WHAT YOU SHOULD DO.
Express the material from the line containing "on review-count: (28" up to and including the line containing "Looking at the image, I should click on (208, 422)." as a JSON list of strings, one per line, skipping blank lines and leaving out any pictures.

RECORDED INFORMATION.
* * *
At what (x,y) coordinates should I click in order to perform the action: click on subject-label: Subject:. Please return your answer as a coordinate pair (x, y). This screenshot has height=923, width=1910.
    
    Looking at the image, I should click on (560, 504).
* * *
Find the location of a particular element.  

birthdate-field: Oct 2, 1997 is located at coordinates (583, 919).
* * *
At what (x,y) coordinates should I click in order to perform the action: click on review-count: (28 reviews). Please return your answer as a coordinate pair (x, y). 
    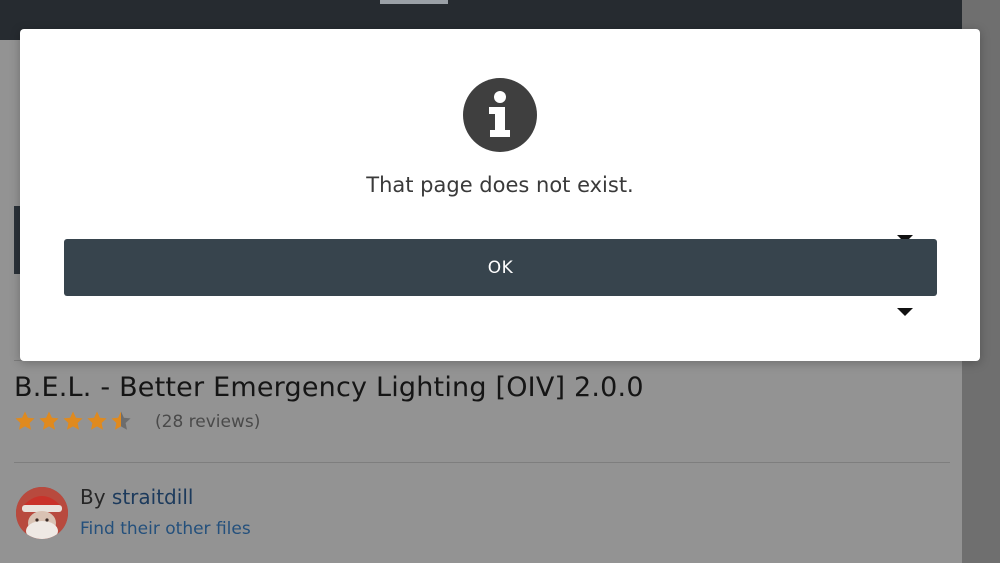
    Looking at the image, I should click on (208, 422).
* * *
SOLUTION FOR THIS EXERCISE.
[
  "At what (x,y) coordinates should I click in order to perform the action: click on review-count: (28 reviews). Please return your answer as a coordinate pair (x, y). ",
  "    Looking at the image, I should click on (208, 422)."
]